I'll try the shock oil on the damper, adjust the diff to slip more and I will polish and properly lube the front kingpins.

As for knocking down the end point, I'd rather not since I'm racing against brushless m18's that can handle the speed - so I will need the full range of the 300 to keep up. What I can do is adjust my throttle curve so that start power is lower.

I'd love to go for the mid mount, but I want to get the one I have driving right before I even consider buying more parts  Alternately I could drop in a lighter BL motor that would mitigate the fact that its rear mount. I'd probably dial back the EPA in that case!

I'll try all of the above and post again with results after the next race night in a couple of weeks. Thanks again.


----------



## BudBartos (Jan 1, 1970)

The weight of the lipo is a big factor.


----------



## cdog4w (Feb 16, 2006)

I can drop some lead weights on, any suggestions on where (using 300 size motor and full size servo up front). All in the centerline of the chassis?

● ● ● ●

◆ **TASK GOAL**: Reproduce the RC car forum thread word for word from "As for knocking" to "power is lower.".

◆ **DATASET EXCERPT**:
● ● ● ●

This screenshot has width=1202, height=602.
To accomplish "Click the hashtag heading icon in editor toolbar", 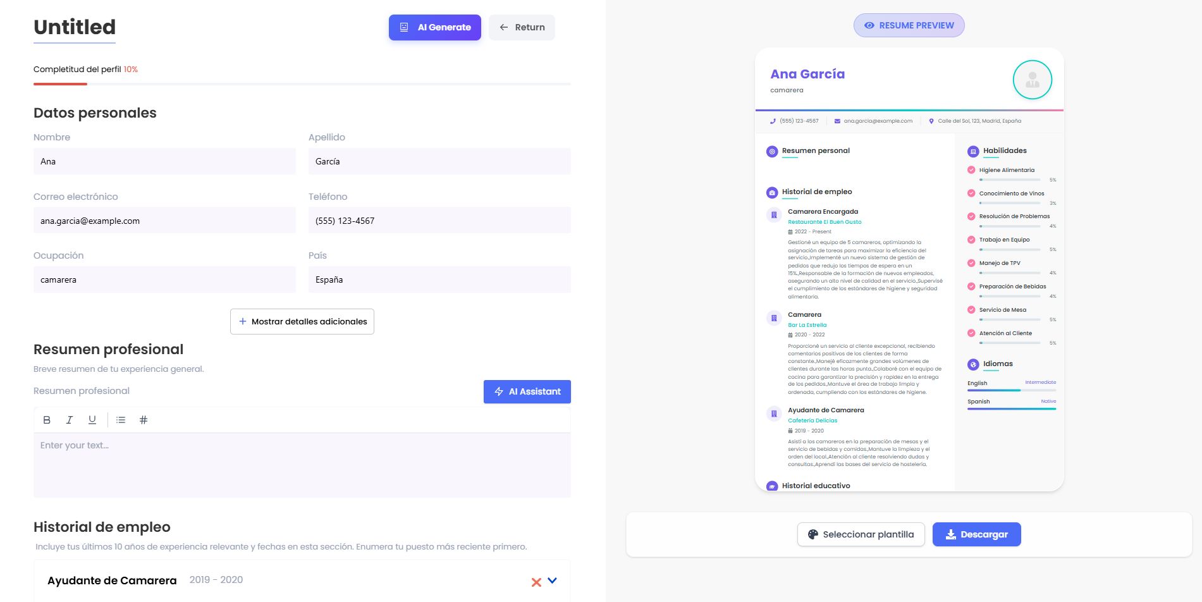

● ● ● ●

◆ **REPLY**:
As for knocking down the end point, I'd rather not since I'm racing against brushless m18's that can handle the speed - so I will need the full range of the 300 to keep up. What I can do is adjust my throttle curve so that start power is lower.